[Stored items]
════════════════

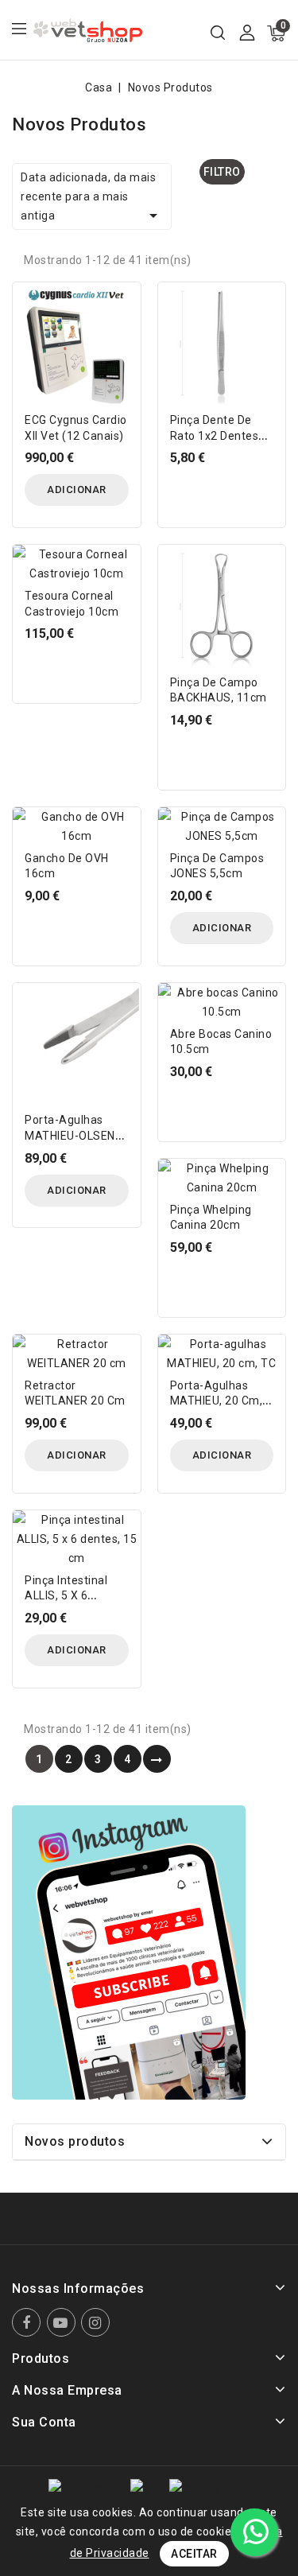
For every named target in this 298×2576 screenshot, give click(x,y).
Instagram (97, 2322)
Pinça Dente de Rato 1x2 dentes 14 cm (214, 436)
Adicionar (76, 489)
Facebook (28, 2322)
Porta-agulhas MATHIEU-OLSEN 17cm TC (70, 1135)
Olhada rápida (117, 304)
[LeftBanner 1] (129, 1952)
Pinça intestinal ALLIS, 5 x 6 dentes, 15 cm (66, 1596)
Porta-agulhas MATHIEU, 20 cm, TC (216, 1401)
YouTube (63, 2322)
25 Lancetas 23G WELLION (176, 2495)
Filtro (222, 171)
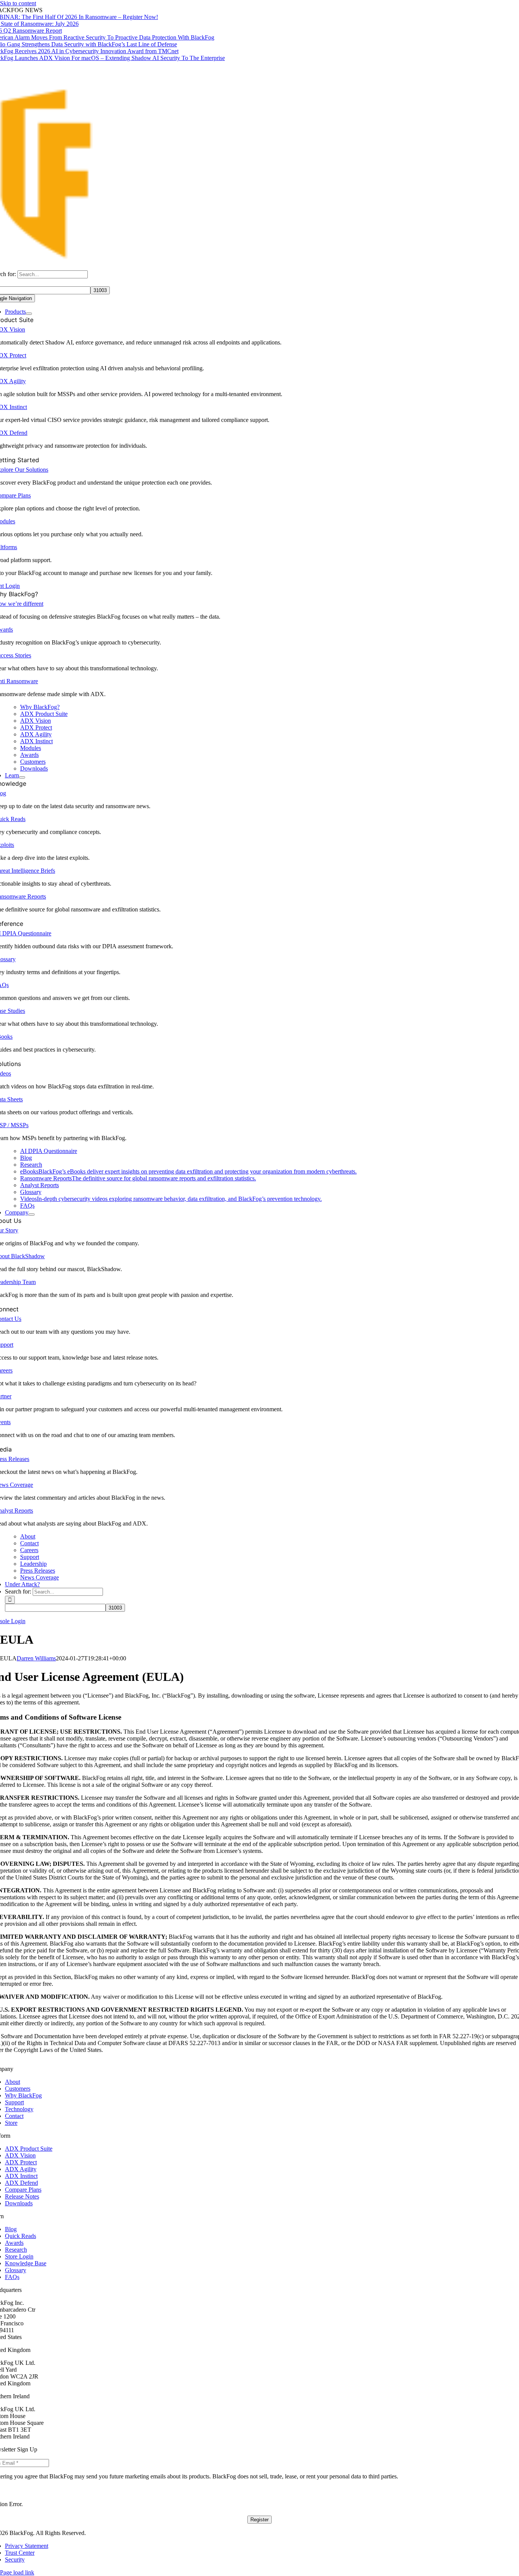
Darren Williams (36, 1658)
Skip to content (18, 3)
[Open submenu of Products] (29, 314)
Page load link (17, 2572)
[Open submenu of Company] (31, 1214)
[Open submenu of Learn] (22, 777)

════════════════

→ TASK DESCRIPTION: Look above for the line with "[Open submenu of Products] (29, 314)", then copy it and each later line exactly, stopping at the last line of the records.

→ OUTPUT OF THE TASK:
[Open submenu of Products] (29, 314)
Page load link (17, 2572)
[Open submenu of Company] (31, 1214)
[Open submenu of Learn] (22, 777)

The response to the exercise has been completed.